First, I produce genome assemblies of two Hypolimnas species and investigate the evolution of W chromosomes in Lepidoptera. By comparing the H. misippus genome assembly to multiple Lepidoptera species, I provide evidence that suggests that the W chromosome has a shared origin across the Lepidoptera.

Second, I identify the genetic basis of forewing mimicry in H. misippus using a dataset of 335 individuals sequenced using haplotagging, a linked read sequencing technique. To analyse these data, I develop a method called Wrath for the visualisation and exploration of candidate structural variants. I find that transposable element insertions are associated with forewing phenotype and present evidence for the usefulness of Wrath to explore haplotagging data.

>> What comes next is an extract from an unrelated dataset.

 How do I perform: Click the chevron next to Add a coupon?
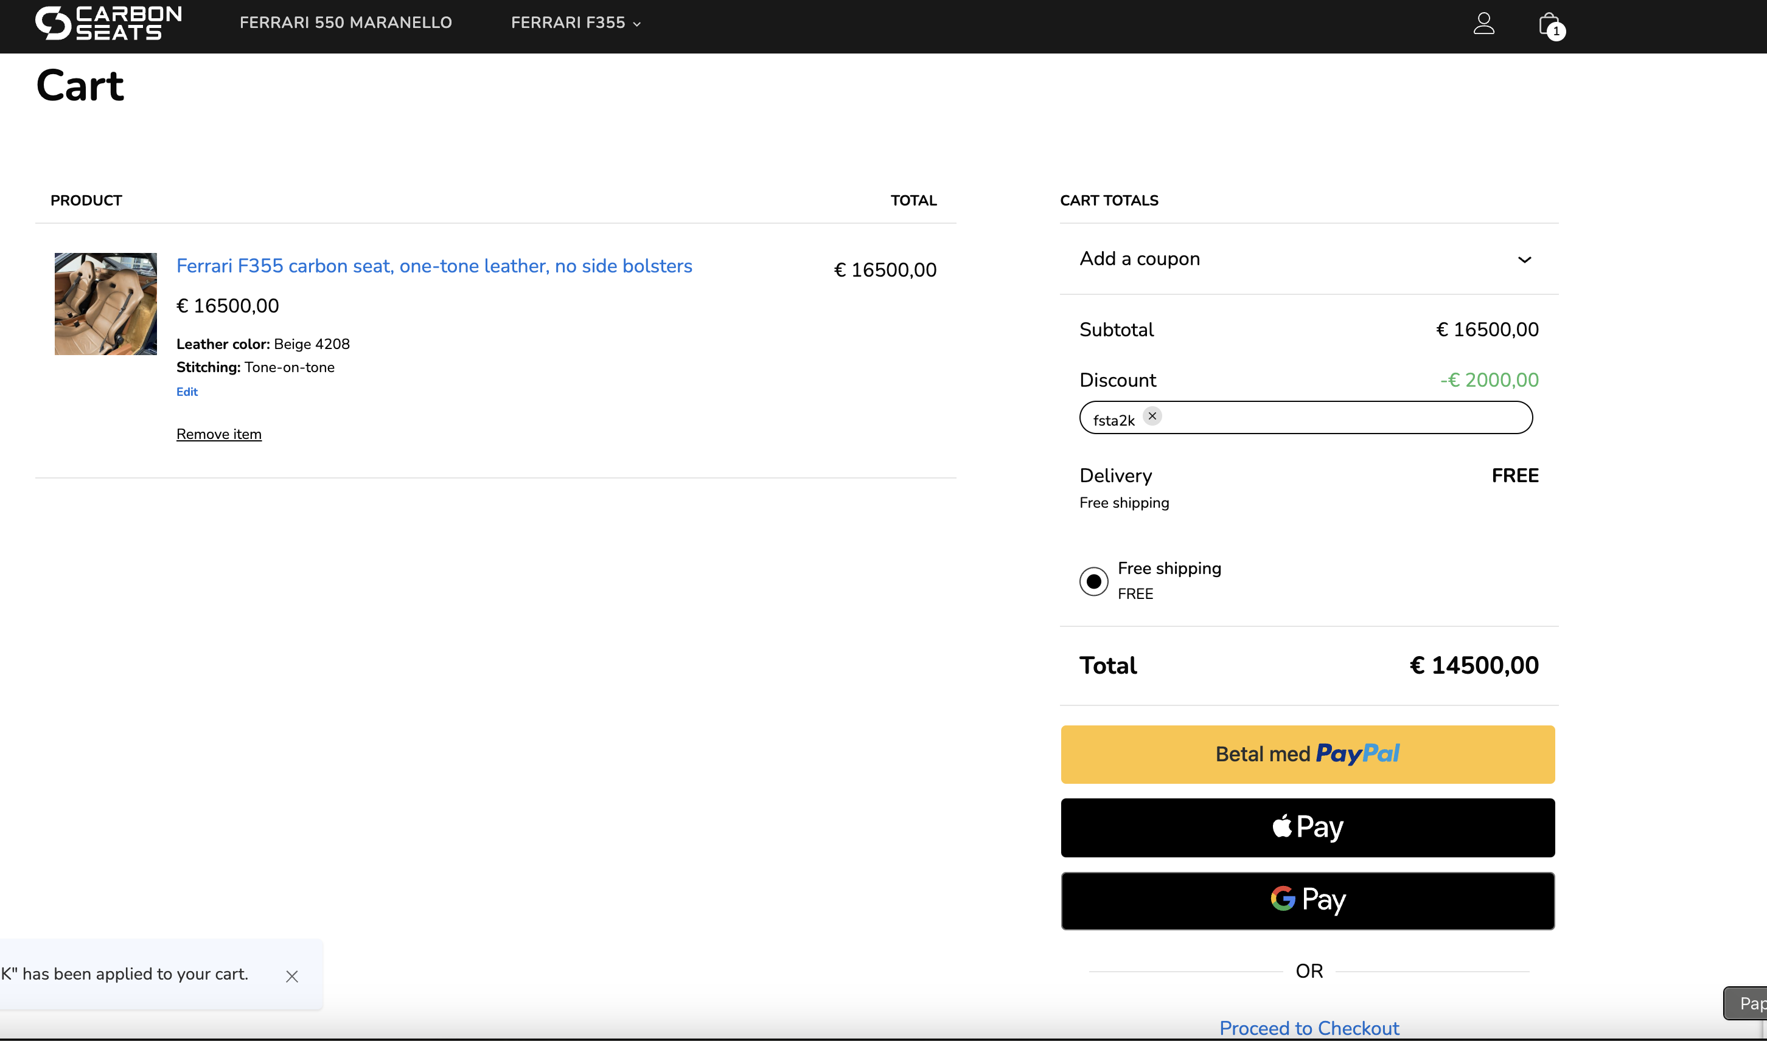[1524, 260]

Third, I examine the evolution of mimicry in the Hypolimnas genus by identifying and comparing the genetic basis of wing phenotypes in H. misippus and H. bolina. Using a dataset of 214 whole genome sequences of H. bolina individuals together with my H. misippus data, I show that cortex, a gene involved in wing colour in many Lepidoptera, is the most likely candidate for the control of white colour elements in the two species. Furthermore, I present evidence that the regulatory elements controlling the presence of hindwing white are likely not homologous between the two species. Additionally, I show that a region close to optix, another well-known colour gene, is associated with orange elements in H. bolina.

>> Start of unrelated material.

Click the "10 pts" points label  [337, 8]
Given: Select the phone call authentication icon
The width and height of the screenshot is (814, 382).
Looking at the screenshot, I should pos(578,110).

Finally, I explore the genetic basis of a complex phenotype involving aposematism and behavioural and physiological traits in the wood tiger moth, Arctia plantaginis, and show that this trait is associated with the duplication of a yellow family gene.

This work contributes to our understanding of the evolution of wing phenotypes in the Lepidoptera. Overall, my results highlight the importance of structural variation in the evolution of wing colouration while also emphasising the repeatability of the genetic basis of adaptive traits.